Consider civil rights attorney, and CNN legal analyst Areva Martin thoroughly unimpressed with Trump's Rose Garden speech and executive order on policing in America. Brianna Keilar asked her if there was anything she liked about what she saw, and if it will have any impact whatsoever. Martin did not hold back.
MARTIN: I don't like any of it, Brianna. I felt like it was a big smack in the face for the protesters that have been on the streets the last 19, 20 days calling for big and bold changes to ways that police departments in this country operate. What the president didn't do at all was address the systemic racism issues that are at the core of these issues. He comes out, surrounded by law enforcement personnel, talks about his law and order agenda, without at all even applying lip service to the systemic problems that have, you know, a big, bright light is shining on. This is another band-aid on a hemorrhage. This is another carrot that Trump is dangling in front of the American public and, quite frankly, protesters are tired of it. Civil rights activists, we're all tired of this president and his approach to these issues, which is basically a non-approach. I didn't find anything encouraging about what he did today. If anything, he made mockery, I think, of the whole process that's in place, where people are demanding reimagining our public safety and the way police police particularly African-American communities. He didn't speak to those issues at all.

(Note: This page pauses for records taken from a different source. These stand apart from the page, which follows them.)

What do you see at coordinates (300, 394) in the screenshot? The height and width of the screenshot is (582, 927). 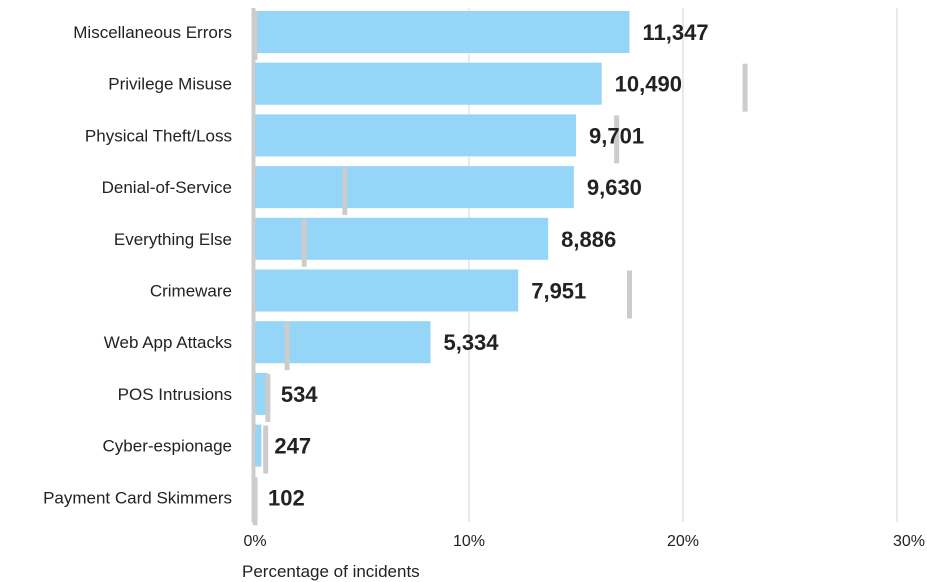 I see `value-label: 534` at bounding box center [300, 394].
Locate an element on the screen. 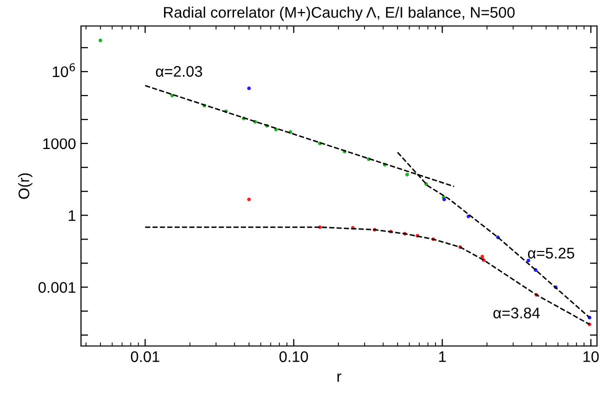 The image size is (600, 400). y-axis-title: O(r) is located at coordinates (25, 186).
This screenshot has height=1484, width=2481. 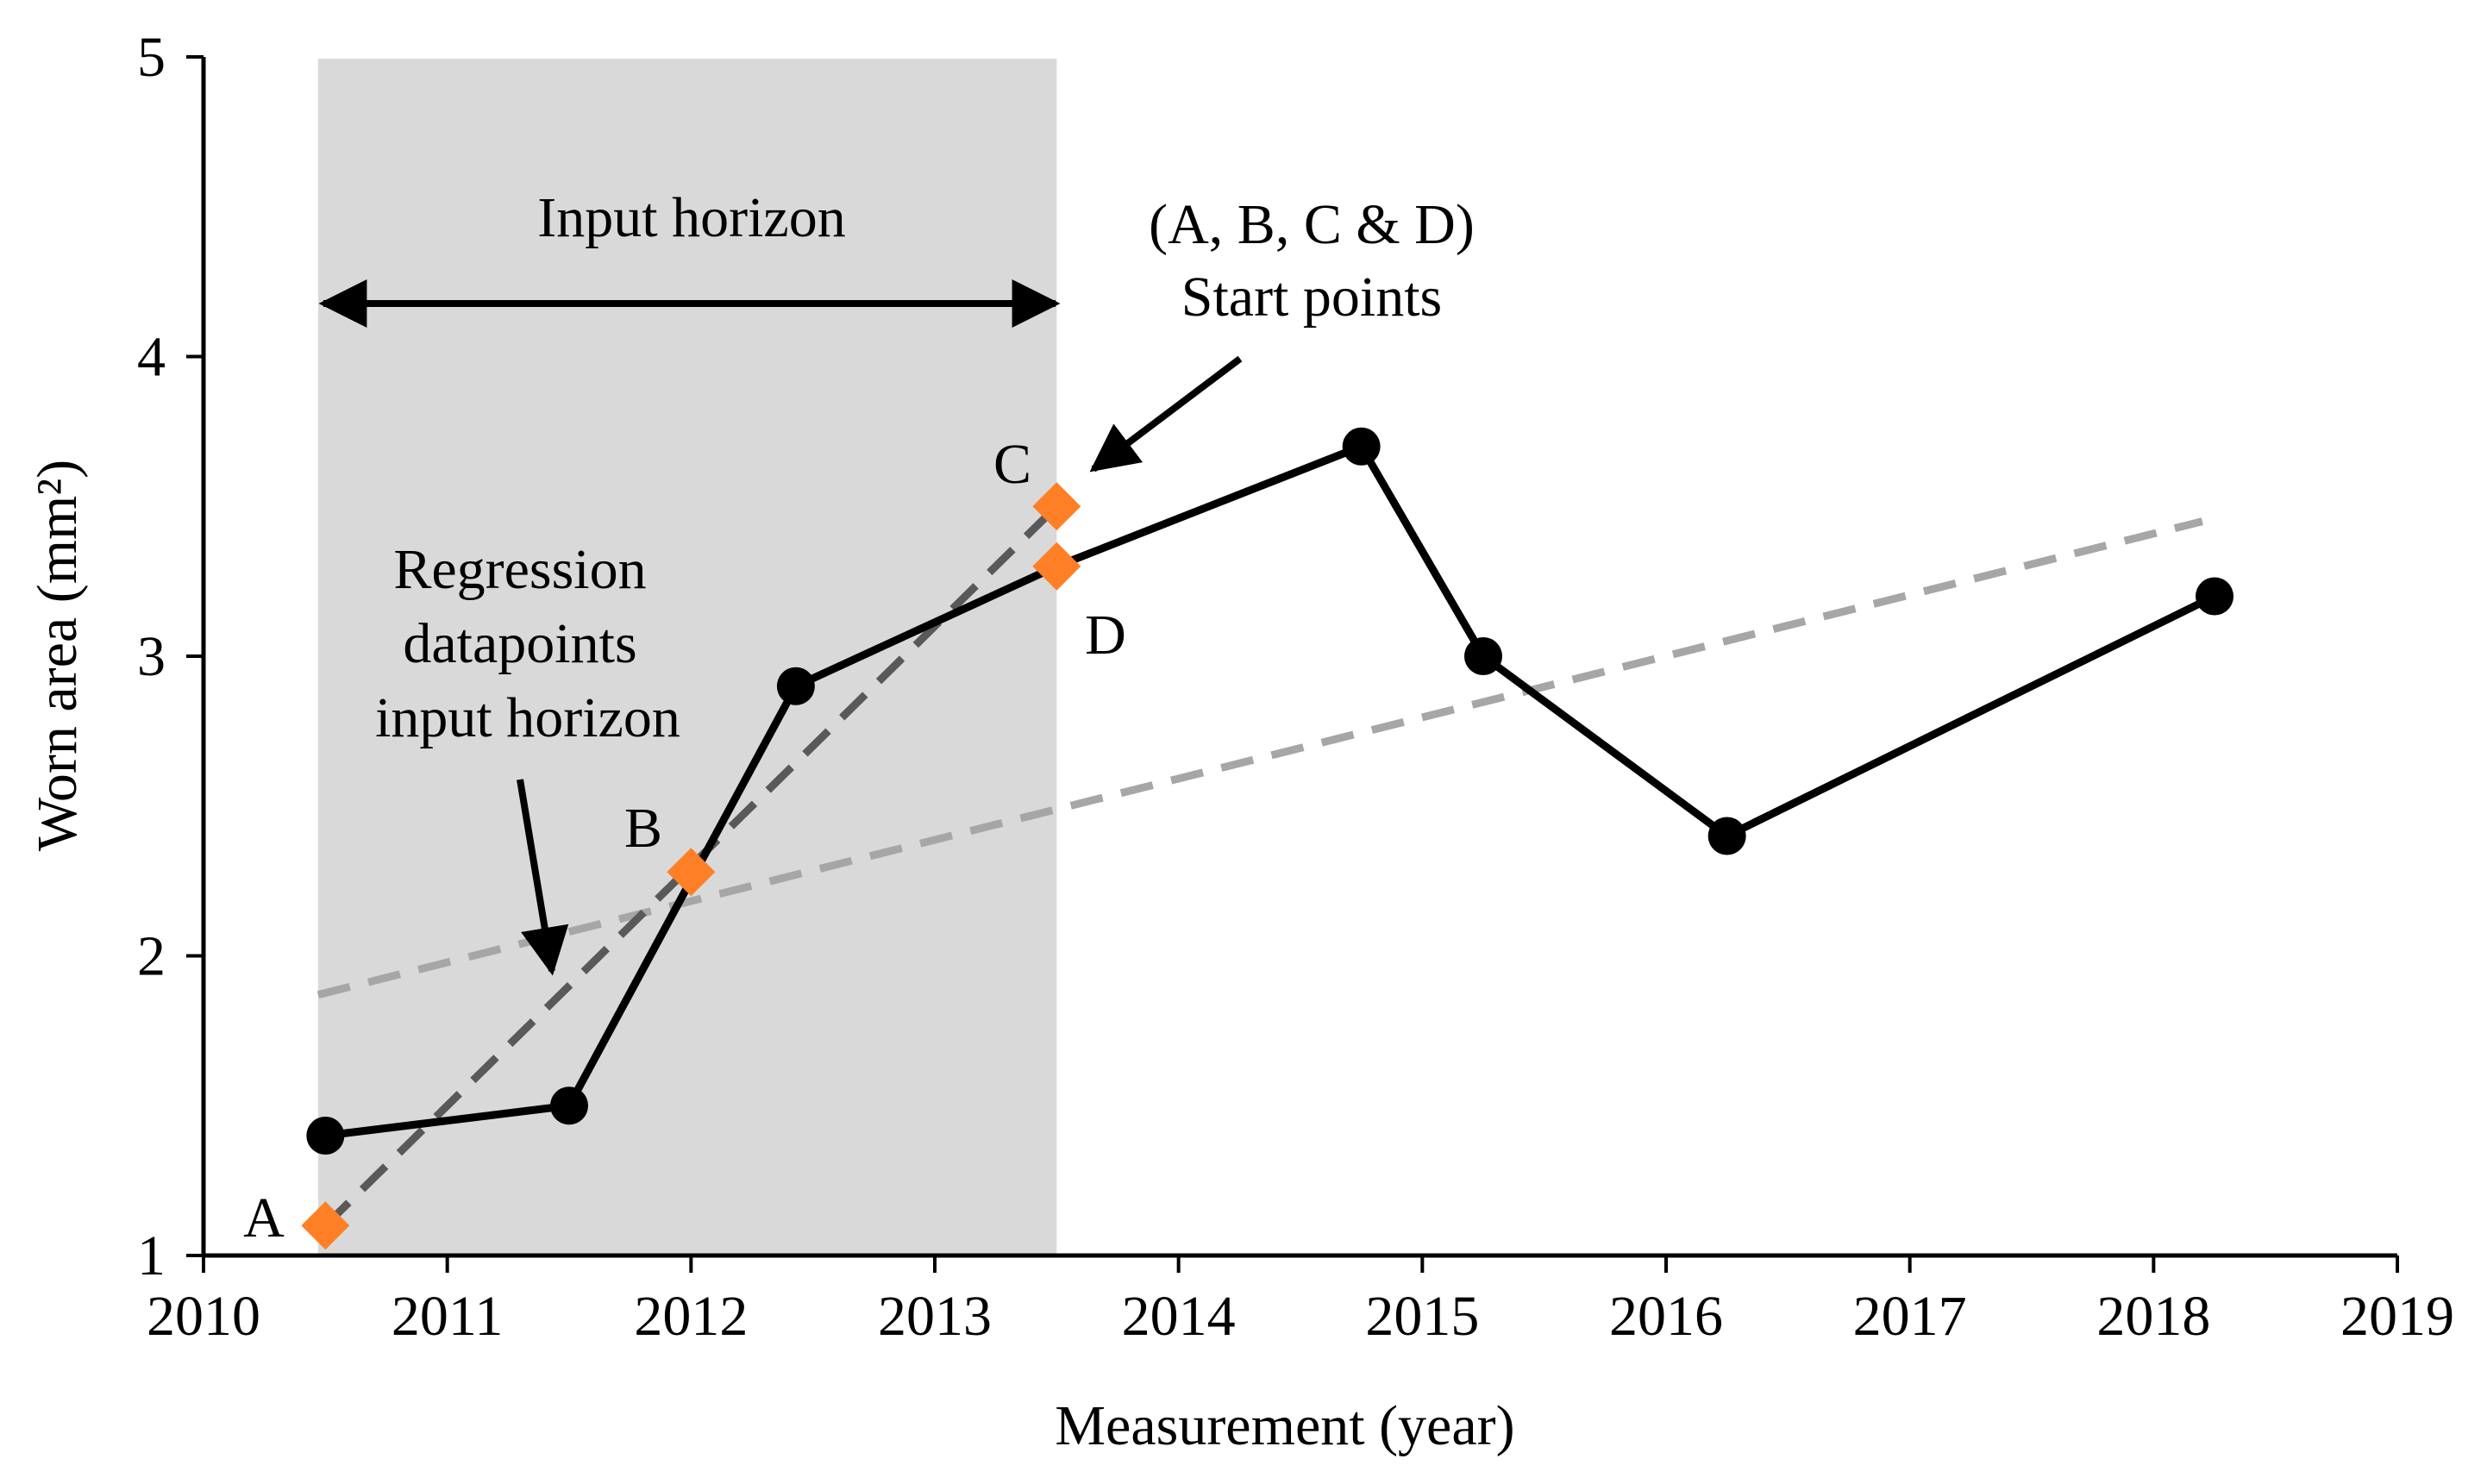 What do you see at coordinates (2153, 1316) in the screenshot?
I see `x-tick-label: 2018` at bounding box center [2153, 1316].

None of this is surprising, but the rage is palpable and more deserved each day. Keilar asked Martin about the absurd motions Trump went through by issuing an executive order in which chokeholds were banned, unless the officer's life was at risk. That's like issuing an executive order mandating that everything needs to stay exactly as it is. In the immortal words of Basil Fawlty, "What is the bloody point?" Clearly he thinks the Black community and those who support it are too stupid to recognize bullsh*t when they see it.
Martin blew that nonsense to bits.
MARTIN: It's not a standard that can even be followed by anyone. We see in these cases all the time, Brianna, law enforcement, police agents, officers defend their actions by saying they felt their life was in danger. All they have to do is repeat that refrain we hear repeated over and over again. And, according to these guidelines, they would be completely justified in their use of chokeholds. He's not banning chokeholds. He's not changing the way police officers police African-American communities and other communities of color. He's just paying lip service to these issues. He's patting his law enforcement buddies on the back, he's telling them what a great job they're doing and not at all addressing the underlying issues. The New York Times wrote a great article over the weekend about what happened after 2014, and all the protests we saw following the police murdering of Mike Brown in Ferguson, Missouri, and they said tens of millions of dollars was invested in all of these de-escalation, implicit bias, so many reforms we're hearing about and nothing moved the needle on the 1,000 people that are killed every year by police officers and the article basically said what the protesters are saying, that unless we make big and bold changes to the way we police, we're going to be right back here, not -- I can't even say a month from now, because we were right back here over the weekend with Mr. Brooks in Atlanta. Trump hasn't done anything other than insult the protesters.
She's absolutely right. And did anyone expect anything different? I mean, I didn't see his framing school "choice" as the biggest civil rights issue of our time coming, but the rest of it? Classic Trump.